In fact, peppermint does not make your mouth cool, but rather deceives it through chemistry. Taking peppermint produces reactions that lead to feeling cool in the mouth and body. This effect is due to the active ingredients found in mint, which interact with heat-sensitive receptors in the body, but does not actually and truly cool in the mouth.

All mint varieties produce a compound called "menthol", which is the compound that gives mint its distinctive flavor, which is responsible for its cold effect, so in short, we can say that menthol deceives our mouth to feel like it's getting cold.

Sensor receptors

But the most detailed answer is that menthol affects the sensory receptor system that monitors touch, heat and pain on the skin surface. This system is known as the "bodily senses" system, a complex network of neurons, which is different from those responsible for taste and smell, and some of these neurons are found on the surface of cells or under the skin to observe various things, such as hottness and coolness.

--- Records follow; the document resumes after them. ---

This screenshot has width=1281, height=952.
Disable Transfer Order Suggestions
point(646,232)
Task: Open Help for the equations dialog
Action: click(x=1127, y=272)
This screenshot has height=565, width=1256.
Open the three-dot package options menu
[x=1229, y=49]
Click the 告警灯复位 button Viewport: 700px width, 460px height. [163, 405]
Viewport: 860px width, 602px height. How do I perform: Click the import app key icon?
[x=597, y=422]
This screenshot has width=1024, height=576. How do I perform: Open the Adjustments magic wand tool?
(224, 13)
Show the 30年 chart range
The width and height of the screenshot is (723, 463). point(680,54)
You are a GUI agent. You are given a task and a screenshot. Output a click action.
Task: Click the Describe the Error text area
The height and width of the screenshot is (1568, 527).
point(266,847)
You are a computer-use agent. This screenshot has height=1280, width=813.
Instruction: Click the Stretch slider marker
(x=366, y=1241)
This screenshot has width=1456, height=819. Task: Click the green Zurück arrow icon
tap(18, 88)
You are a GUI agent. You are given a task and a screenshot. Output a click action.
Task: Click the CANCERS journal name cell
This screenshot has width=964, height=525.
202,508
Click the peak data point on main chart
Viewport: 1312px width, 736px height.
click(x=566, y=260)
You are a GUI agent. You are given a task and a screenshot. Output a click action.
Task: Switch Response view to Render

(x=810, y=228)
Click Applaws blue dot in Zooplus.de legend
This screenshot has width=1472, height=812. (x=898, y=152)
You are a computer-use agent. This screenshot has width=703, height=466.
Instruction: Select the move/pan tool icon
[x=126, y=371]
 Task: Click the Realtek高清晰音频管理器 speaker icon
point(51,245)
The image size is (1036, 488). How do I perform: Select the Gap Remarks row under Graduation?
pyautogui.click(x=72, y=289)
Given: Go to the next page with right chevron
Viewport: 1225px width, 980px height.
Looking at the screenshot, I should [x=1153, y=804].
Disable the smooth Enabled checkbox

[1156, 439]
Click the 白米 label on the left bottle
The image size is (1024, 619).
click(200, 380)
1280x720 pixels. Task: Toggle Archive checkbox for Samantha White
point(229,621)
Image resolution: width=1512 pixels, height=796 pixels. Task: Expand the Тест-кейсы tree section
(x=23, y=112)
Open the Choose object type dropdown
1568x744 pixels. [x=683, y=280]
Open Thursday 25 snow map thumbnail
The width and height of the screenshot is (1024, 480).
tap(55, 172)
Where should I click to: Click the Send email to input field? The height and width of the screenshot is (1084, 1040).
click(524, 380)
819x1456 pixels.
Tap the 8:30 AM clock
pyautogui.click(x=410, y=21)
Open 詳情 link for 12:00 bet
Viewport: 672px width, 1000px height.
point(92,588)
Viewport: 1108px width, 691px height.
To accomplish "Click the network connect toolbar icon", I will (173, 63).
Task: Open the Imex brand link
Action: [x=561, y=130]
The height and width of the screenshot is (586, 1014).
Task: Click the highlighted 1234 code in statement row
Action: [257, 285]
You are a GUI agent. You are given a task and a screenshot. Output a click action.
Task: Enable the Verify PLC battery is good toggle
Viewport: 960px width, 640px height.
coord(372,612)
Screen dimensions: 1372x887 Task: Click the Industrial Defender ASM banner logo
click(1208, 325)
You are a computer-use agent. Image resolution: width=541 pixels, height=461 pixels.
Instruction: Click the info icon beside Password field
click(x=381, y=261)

When you take mint, menthol stimulates the cold sensor receptors on the surface of heat-sensitive cells in the mouth and skin, as menthol has the unique ability to activate those senses without actual cooling.

Why do we feel cold when we eat mint?

When these chemical reactions occur at the level of neurons, a small electrical signal called the signal of activity is activated, transmitted through neurons to the brain, and then translated by the brain as a cold sensation.

The brain then sends an electrochemical signal to "activate some cold receptors on the tongue", to feel that the tongue is cold even though it really isn't, so we say that menthol in mint deceived cold receptors.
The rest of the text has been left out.